## Material shown
========

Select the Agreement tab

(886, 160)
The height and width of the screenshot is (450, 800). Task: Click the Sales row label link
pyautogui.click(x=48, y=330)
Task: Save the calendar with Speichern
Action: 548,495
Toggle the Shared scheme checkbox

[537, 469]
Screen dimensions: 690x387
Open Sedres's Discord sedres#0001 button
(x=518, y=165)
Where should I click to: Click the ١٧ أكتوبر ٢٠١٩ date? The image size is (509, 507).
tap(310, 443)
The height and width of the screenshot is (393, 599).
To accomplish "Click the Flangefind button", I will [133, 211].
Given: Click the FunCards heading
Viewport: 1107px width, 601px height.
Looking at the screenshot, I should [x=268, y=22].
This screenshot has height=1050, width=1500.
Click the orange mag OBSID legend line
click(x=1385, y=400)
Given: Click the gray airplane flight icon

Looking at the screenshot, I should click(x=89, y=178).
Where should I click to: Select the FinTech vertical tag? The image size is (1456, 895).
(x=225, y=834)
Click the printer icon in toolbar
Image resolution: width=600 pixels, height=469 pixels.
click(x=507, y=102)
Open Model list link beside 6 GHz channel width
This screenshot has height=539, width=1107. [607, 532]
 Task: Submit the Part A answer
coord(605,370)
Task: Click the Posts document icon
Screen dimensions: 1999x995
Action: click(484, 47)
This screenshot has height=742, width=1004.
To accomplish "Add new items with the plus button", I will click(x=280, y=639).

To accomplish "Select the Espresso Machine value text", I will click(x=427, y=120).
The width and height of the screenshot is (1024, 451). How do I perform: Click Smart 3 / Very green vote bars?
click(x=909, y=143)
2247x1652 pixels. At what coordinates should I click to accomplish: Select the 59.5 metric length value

========

## About this exercise
Nothing but a number is wanted here: please count the lines in the entries above that include the word "accomplish".

## Exercise result
4